Entries drawn from a collection
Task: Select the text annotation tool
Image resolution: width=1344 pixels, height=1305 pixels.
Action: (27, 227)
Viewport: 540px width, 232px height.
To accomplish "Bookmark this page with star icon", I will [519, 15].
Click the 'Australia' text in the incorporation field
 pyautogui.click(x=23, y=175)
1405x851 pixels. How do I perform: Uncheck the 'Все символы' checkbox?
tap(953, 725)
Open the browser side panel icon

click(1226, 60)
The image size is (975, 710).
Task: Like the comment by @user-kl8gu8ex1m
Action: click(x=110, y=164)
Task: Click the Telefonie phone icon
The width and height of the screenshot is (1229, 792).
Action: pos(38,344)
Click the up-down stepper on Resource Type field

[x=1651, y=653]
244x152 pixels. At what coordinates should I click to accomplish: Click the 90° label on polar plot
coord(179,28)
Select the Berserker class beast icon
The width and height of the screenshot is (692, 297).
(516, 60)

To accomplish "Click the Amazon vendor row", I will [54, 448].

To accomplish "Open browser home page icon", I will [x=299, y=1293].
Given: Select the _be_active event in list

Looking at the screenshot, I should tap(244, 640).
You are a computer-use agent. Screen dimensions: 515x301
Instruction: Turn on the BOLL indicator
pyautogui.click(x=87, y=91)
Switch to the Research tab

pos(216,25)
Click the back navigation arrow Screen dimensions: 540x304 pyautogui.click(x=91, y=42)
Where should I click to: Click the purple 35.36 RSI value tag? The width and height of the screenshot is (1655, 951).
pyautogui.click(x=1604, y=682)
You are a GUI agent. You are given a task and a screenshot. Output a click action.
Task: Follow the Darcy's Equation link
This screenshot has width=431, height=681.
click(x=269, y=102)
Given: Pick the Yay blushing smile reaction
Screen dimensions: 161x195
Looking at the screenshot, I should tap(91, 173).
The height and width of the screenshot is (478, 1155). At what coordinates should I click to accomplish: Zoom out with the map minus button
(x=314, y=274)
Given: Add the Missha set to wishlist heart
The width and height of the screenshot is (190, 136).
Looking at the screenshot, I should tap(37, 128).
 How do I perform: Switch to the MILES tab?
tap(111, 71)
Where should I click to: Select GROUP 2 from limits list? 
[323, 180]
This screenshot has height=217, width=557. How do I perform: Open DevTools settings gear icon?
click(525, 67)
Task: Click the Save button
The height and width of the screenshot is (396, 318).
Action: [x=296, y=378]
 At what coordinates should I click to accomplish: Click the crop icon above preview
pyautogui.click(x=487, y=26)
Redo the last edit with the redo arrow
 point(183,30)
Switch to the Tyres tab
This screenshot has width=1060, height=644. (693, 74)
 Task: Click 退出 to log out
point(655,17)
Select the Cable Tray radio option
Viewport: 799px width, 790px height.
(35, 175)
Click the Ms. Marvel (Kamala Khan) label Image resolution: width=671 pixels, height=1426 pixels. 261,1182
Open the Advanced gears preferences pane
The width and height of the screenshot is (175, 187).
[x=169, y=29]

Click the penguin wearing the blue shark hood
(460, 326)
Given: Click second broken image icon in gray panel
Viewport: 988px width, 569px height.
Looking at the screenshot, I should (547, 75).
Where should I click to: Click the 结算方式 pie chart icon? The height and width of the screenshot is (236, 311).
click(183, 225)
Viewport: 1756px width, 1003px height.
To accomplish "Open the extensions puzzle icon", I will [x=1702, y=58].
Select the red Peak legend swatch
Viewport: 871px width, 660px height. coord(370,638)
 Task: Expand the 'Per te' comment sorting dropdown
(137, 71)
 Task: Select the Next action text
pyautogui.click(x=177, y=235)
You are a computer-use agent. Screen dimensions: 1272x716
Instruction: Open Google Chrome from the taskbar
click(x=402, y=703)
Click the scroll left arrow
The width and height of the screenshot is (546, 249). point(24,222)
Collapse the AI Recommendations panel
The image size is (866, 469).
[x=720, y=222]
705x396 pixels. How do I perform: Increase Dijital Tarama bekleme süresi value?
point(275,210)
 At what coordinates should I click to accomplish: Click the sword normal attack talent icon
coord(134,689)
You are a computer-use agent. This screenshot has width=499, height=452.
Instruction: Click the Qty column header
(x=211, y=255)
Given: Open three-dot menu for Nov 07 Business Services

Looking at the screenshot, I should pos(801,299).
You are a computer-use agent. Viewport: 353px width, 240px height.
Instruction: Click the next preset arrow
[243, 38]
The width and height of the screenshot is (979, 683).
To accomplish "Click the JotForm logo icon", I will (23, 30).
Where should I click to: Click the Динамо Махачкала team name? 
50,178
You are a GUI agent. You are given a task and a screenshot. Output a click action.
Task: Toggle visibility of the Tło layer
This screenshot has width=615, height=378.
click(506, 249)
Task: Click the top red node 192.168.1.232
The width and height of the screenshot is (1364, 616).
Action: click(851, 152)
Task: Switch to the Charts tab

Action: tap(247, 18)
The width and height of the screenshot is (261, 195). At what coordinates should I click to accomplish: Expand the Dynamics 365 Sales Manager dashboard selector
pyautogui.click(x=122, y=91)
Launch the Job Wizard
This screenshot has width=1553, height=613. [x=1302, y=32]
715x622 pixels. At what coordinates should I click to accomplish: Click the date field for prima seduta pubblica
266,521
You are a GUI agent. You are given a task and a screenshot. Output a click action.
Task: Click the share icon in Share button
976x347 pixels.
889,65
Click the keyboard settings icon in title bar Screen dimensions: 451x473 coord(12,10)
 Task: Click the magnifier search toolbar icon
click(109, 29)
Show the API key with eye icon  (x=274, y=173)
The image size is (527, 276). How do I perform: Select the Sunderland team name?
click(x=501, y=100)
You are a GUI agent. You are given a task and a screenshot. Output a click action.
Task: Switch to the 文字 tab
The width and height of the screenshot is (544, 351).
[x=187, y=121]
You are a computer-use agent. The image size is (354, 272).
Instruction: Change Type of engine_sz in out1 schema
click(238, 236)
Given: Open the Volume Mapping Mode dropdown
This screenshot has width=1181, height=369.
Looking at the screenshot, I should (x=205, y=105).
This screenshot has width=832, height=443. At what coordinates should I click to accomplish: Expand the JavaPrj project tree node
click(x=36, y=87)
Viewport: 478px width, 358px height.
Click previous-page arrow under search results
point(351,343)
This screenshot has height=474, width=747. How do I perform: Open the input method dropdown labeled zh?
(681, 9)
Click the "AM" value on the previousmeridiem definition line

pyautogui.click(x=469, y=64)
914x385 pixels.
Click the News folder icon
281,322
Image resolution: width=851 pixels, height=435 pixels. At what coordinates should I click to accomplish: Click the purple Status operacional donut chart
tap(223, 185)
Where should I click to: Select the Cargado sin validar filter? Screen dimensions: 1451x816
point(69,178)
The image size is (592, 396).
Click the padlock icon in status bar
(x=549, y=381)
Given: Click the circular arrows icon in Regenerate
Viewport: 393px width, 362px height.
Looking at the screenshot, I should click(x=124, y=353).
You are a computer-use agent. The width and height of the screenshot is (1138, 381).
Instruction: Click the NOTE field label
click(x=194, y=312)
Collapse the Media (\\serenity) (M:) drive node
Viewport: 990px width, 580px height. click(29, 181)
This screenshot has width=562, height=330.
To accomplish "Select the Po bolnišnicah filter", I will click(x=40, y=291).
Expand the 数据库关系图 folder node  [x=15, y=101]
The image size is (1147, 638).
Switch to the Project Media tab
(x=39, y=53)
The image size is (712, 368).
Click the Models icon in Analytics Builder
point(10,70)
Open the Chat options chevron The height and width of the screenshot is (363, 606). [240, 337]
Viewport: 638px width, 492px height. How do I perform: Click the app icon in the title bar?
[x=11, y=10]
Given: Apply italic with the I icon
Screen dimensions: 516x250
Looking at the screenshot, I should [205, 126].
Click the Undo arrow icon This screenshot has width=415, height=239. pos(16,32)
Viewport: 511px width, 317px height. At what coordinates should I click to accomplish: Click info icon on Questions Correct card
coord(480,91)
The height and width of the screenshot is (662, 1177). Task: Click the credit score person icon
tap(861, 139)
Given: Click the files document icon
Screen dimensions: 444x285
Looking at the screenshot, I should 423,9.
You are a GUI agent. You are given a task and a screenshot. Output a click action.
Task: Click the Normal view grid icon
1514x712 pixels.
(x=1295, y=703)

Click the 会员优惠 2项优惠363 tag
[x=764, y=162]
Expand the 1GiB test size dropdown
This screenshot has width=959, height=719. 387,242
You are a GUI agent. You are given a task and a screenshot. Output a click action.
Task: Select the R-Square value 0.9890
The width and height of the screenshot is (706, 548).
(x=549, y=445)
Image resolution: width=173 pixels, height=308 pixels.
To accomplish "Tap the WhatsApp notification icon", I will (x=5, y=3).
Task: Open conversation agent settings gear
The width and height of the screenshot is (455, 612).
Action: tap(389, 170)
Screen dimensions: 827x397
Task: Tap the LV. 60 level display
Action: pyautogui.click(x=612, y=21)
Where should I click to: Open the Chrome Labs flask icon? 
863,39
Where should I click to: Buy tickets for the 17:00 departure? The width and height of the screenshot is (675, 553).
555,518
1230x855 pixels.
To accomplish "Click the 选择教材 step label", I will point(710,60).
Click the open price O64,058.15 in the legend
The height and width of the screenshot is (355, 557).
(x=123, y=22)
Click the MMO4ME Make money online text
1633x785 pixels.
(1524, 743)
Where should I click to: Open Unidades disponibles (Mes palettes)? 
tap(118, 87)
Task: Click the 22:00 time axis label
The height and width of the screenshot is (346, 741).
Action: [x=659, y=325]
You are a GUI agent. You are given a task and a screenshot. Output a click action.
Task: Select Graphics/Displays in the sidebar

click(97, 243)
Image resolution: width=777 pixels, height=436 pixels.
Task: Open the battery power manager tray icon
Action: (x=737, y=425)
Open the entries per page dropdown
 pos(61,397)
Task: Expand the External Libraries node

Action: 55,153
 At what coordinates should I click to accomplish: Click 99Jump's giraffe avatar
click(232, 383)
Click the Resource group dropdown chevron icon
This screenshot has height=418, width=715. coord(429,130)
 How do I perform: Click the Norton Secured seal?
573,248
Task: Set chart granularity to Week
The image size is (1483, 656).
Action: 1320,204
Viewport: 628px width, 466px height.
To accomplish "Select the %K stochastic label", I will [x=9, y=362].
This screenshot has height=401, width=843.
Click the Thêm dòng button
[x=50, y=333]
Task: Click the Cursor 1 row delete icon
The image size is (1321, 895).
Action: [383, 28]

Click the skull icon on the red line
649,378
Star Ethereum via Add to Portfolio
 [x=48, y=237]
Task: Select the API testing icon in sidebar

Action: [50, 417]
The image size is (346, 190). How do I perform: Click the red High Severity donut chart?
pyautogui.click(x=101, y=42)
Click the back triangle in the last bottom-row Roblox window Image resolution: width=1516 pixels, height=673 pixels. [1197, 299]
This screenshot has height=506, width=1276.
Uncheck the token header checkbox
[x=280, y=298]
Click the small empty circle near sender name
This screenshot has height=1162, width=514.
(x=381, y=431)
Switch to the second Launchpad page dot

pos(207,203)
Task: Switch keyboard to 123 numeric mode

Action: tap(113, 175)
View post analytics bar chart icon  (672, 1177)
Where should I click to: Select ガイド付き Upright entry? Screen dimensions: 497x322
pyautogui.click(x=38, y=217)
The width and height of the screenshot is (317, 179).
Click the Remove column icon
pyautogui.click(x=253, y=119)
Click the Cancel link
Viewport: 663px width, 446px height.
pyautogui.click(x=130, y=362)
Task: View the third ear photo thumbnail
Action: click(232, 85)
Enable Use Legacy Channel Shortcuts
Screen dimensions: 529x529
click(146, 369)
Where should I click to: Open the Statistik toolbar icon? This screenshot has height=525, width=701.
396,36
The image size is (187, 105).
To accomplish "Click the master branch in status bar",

WHAT IS REQUIRED:
Convert the part of the material that opens with the line containing "You are a computer-use agent. This" and closes with the line containing "Show the API" into a Markdown table. Use the columns "Row" for a sequential number and "Line" for the text of each line, and omit blank lines.

TASK OUTPUT:
| Row | Line |
|---|---|
| 1 | You are a computer-use agent. This screenshot has width=499, height=452. |
| 2 | Instruction: Click the Qty column header |
| 3 | (x=211, y=255) |
| 4 | Given: Open three-dot menu for Nov 07 Business Services |
| 5 | Looking at the screenshot, I should pos(801,299). |
| 6 | You are a computer-use agent. Viewport: 353px width, 240px height. |
| 7 | Instruction: Click the next preset arrow |
| 8 | [243, 38] |
| 9 | The width and height of the screenshot is (979, 683). |
| 10 | To accomplish "Click the JotForm logo icon", I will (23, 30). |
| 11 | Where should I click to: Click the Динамо Махачкала team name?  |
| 12 | 50,178 |
| 13 | You are a GUI agent. You are given a task and a screenshot. Output a click action. |
| 14 | Task: Toggle visibility of the Tło layer |
| 15 | This screenshot has width=615, height=378. |
| 16 | click(506, 249) |
| 17 | Task: Click the top red node 192.168.1.232 |
| 18 | The width and height of the screenshot is (1364, 616). |
| 19 | Action: click(851, 152) |
| 20 | Task: Switch to the Charts tab |
| 21 | Action: tap(247, 18) |
| 22 | The width and height of the screenshot is (261, 195). At what coordinates should I click to accomplish: Expand the Dynamics 365 Sales Manager dashboard selector |
| 23 | pyautogui.click(x=122, y=91) |
| 24 | Launch the Job Wizard |
| 25 | This screenshot has width=1553, height=613. [x=1302, y=32] |
| 26 | 715x622 pixels. At what coordinates should I click to accomplish: Click the date field for prima seduta pubblica |
| 27 | 266,521 |
| 28 | You are a GUI agent. You are given a task and a screenshot. Output a click action. |
| 29 | Task: Click the share icon in Share button |
| 30 | 976x347 pixels. |
| 31 | 889,65 |
| 32 | Click the keyboard settings icon in title bar Screen dimensions: 451x473 coord(12,10) |
| 33 |  Task: Click the magnifier search toolbar icon |
| 34 | click(109, 29) |
| 35 | Show the API key with eye icon  (x=274, y=173) |